**Texte cité**
+++
Le texte commence par une évocation des dynasties de Kish et d’Uruk, auxquelles Akkad succède, suivant la volonté du roi des dieux Enlil, qui offre à Sargon la souveraineté sur Sumer. La grande déesse Inanna s’établit alors dans son temple à Akkad, assurant la prospérité de la dynastie, sa domination sur les pays étrangers, et le bonheur des peuples de l’empire. Le roi Naram-Sîn (historiquement le petit-fils de Sargon) dispose alors d’une puissance sans égale. Il pourvoit le temple d’Inanna en offrandes somptueuses. Mais le dieu Enlil, depuis sa ville de Nippur, semble lui avoir retiré ses faveurs (pour une raison non déterminée par le texte), et les autres grands dieux Inanna, Enki et An retirent tour à tour leur soutien à Akkad. Naram-Sîn apprend cela dans un songe, et s’en inquiète, puis consulte des présages à propos de l’opportunité de reconstruire le temple d’Enlil, mais ne reçoit pas de réponse favorable, ce qui confirme qu’il n’a plus les faveurs du roi des dieux. Il commet alors un acte de folie : le pillage du temple d’Enlil. Les représailles du grand dieu sont terribles : il déchaîne contre le royaume d’Akkad les Gutis, peuple des montagnes présenté comme méconnaissant tous les principes de la civilisation, qui dévastent les grandes villes du royaume. Les grands dieux prononcent alors la malédiction de la ville d’Akkad, vouée à ne plus être reconstruite, afin de calmer Enlil.
+++
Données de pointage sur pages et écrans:
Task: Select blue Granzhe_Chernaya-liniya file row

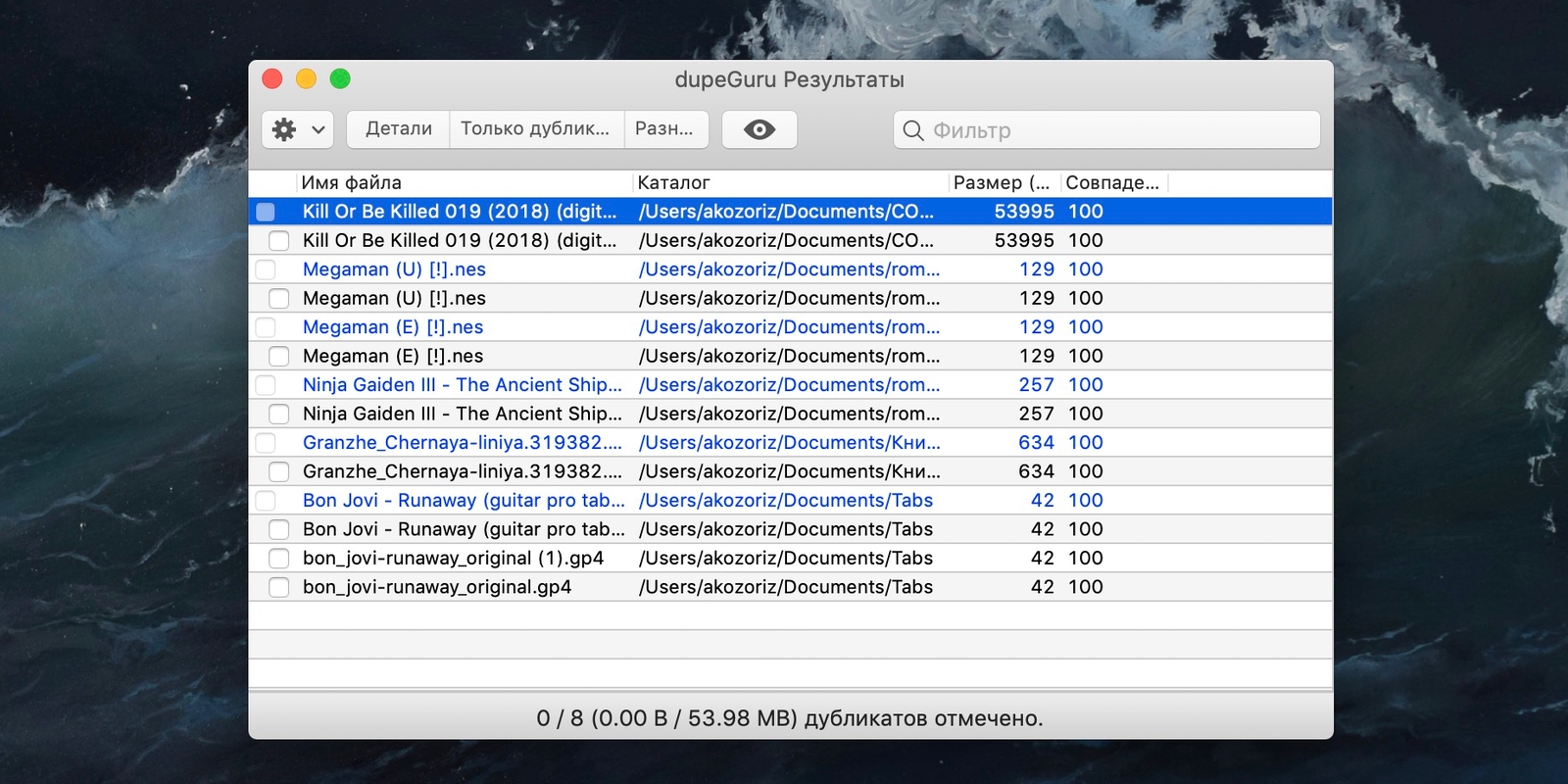Action: 462,443
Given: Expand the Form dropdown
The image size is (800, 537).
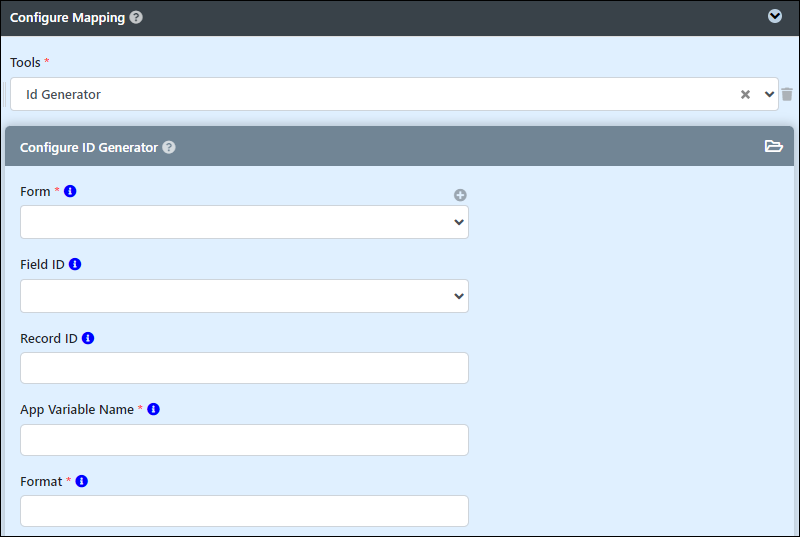Looking at the screenshot, I should point(244,222).
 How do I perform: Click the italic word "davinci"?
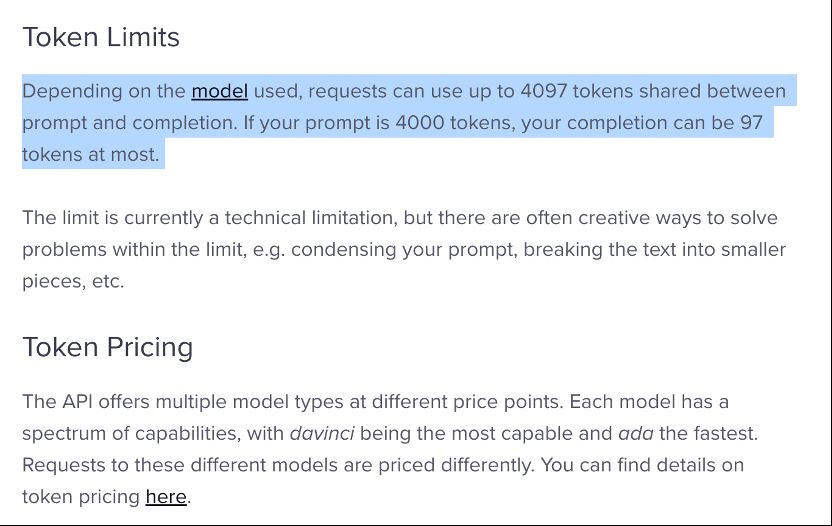(322, 434)
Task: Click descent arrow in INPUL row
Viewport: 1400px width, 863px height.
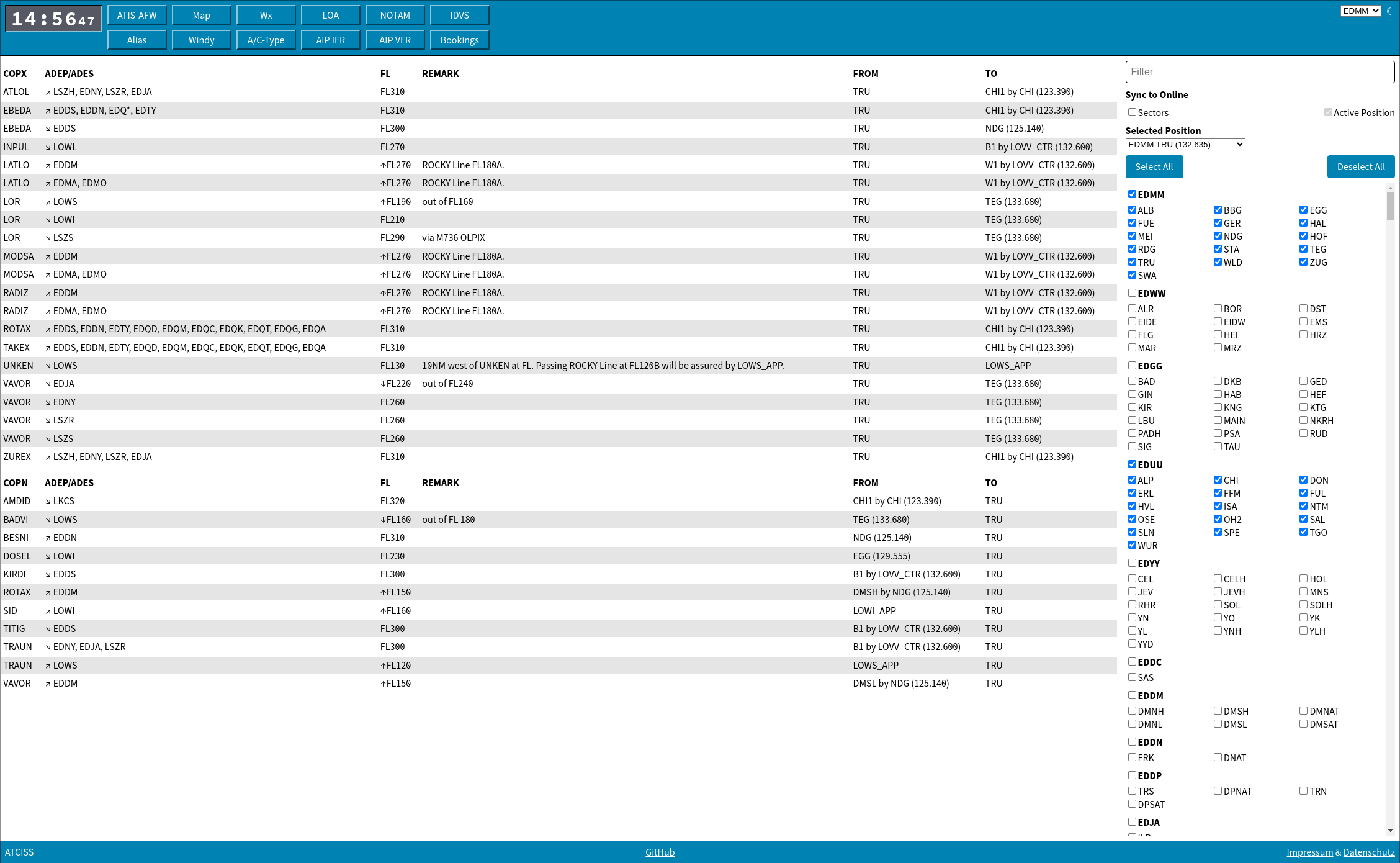Action: point(48,148)
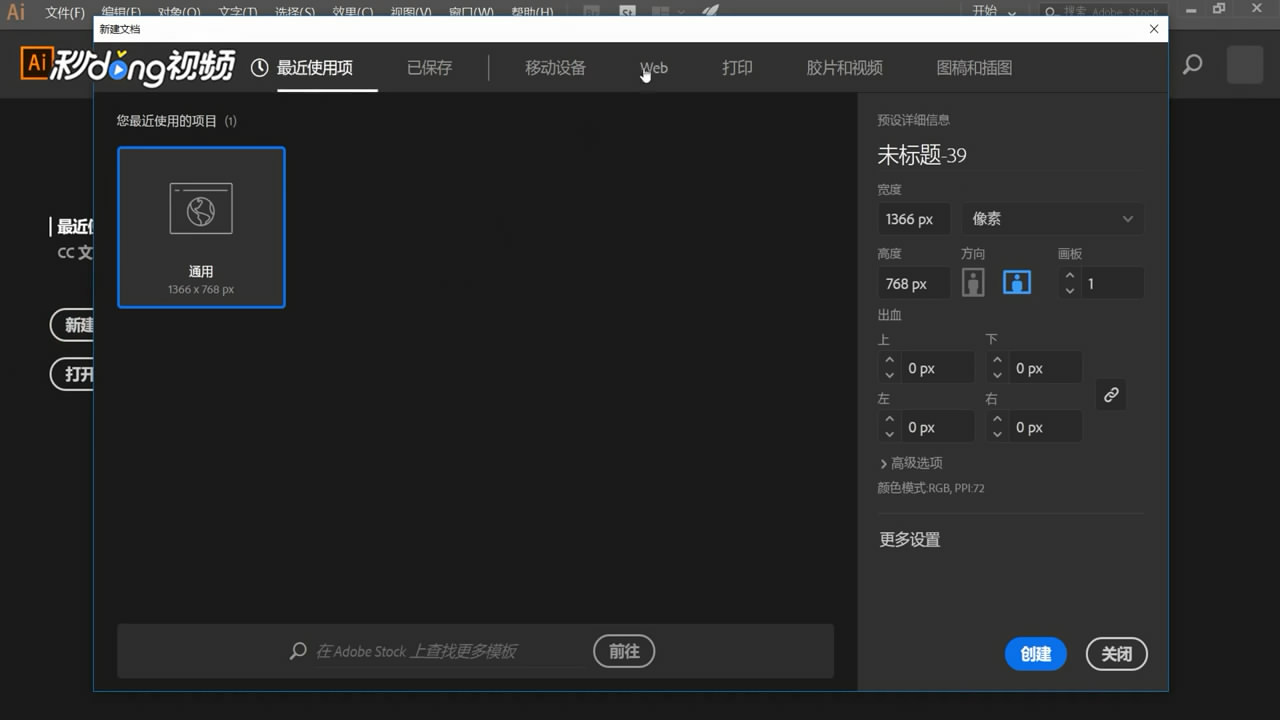Click the clock icon beside 最近使用项
Image resolution: width=1280 pixels, height=720 pixels.
(x=258, y=67)
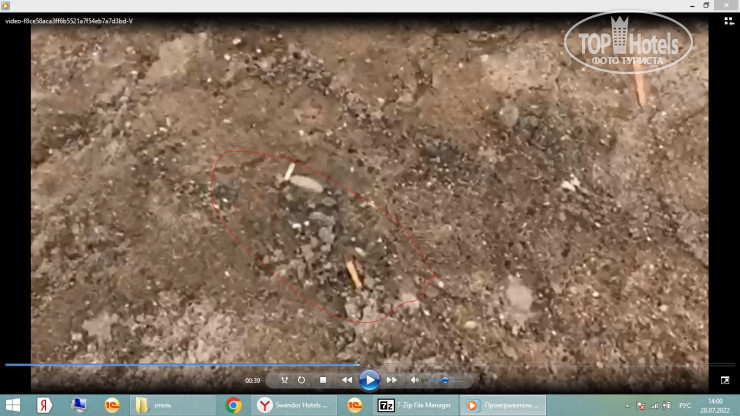Open the clock and date calendar
Image resolution: width=740 pixels, height=416 pixels.
716,405
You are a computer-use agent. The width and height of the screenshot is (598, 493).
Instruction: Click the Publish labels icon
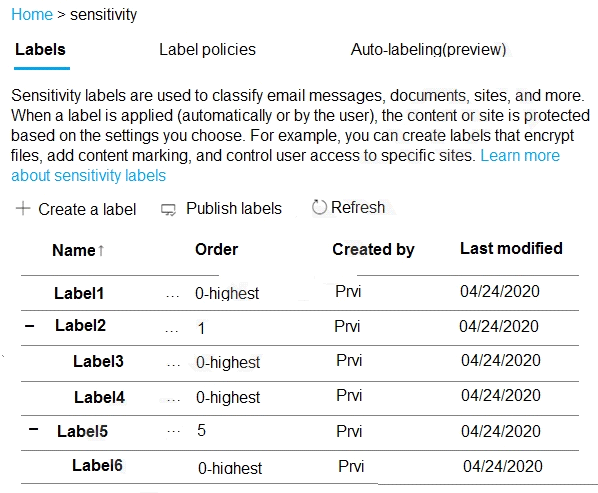[x=168, y=210]
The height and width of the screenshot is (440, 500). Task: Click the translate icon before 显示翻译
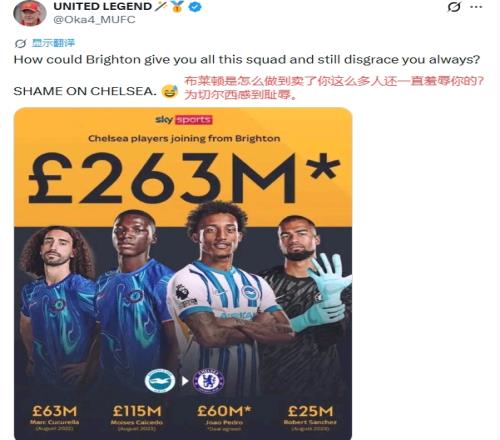coord(21,43)
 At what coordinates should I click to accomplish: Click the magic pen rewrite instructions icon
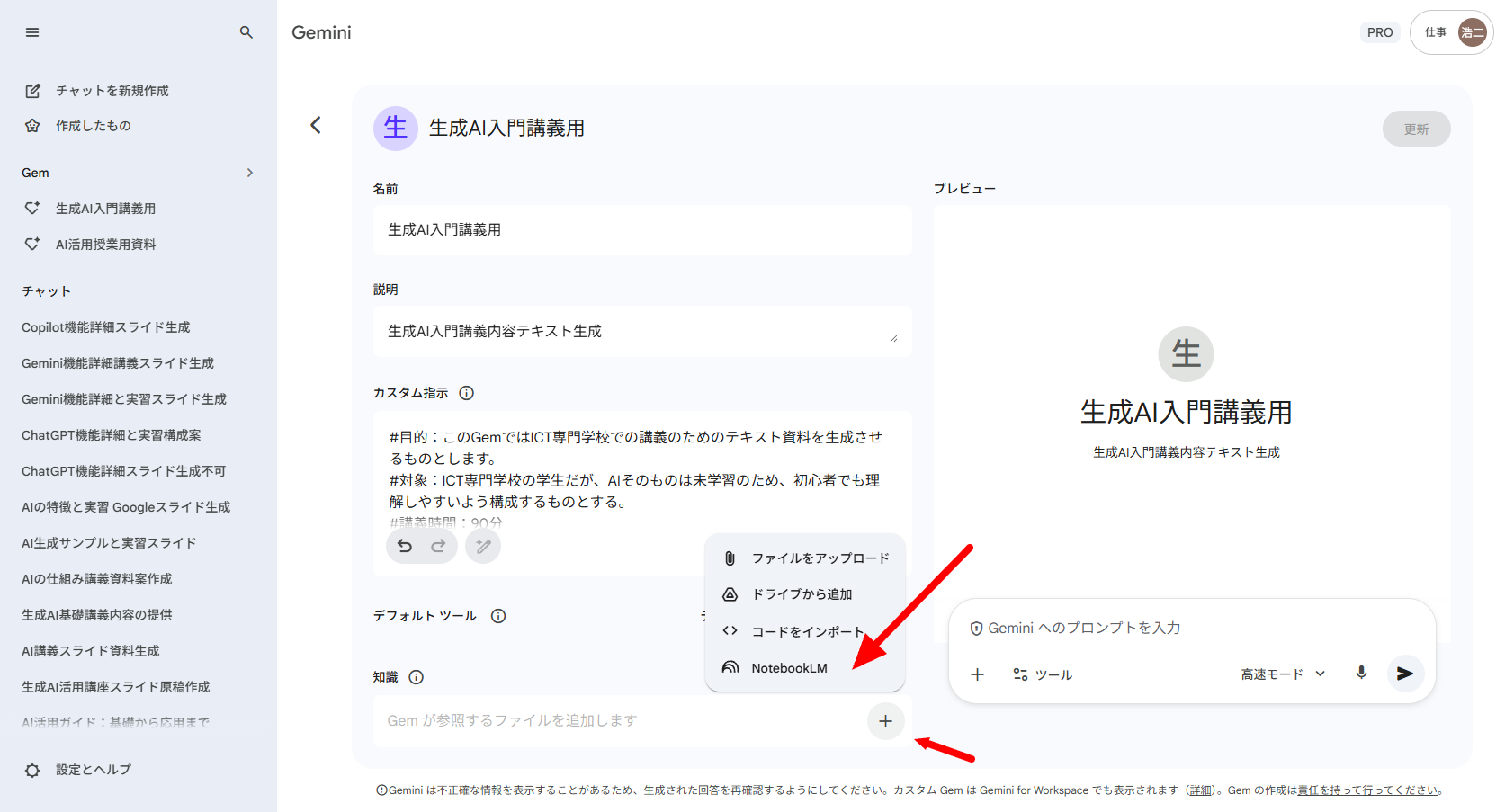click(x=483, y=546)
+++
**Énoncé 1**
D'après l'extrait, qu'est-ce qui confirme à Naram-Sîn qu'il a perdu les faveurs d'Enlil ? Répondez en une à trois phrases.
**Énoncé 2**
Répondez brièvement à partir de l'extrait :
(a) À quelles dynasties Akkad succède-t-elle ?
(b) Dans quelle ville se trouve le dieu Enlil ?
(c) Quel peuple Enlil déchaîne-t-il contre le royaume d'Akkad ?

**Corrigé 1**
Naram-Sîn consulte des présages pour savoir s'il convient de reconstruire le temple d'Enlil, mais ne reçoit pas de réponse favorable. Cela confirme qu'il n'a plus les faveurs du roi des dieux.

**Corrigé 2**
(a) Aux dynasties de Kish et d'Uruk.
(b) À Nippur.
(c) Les Gutis.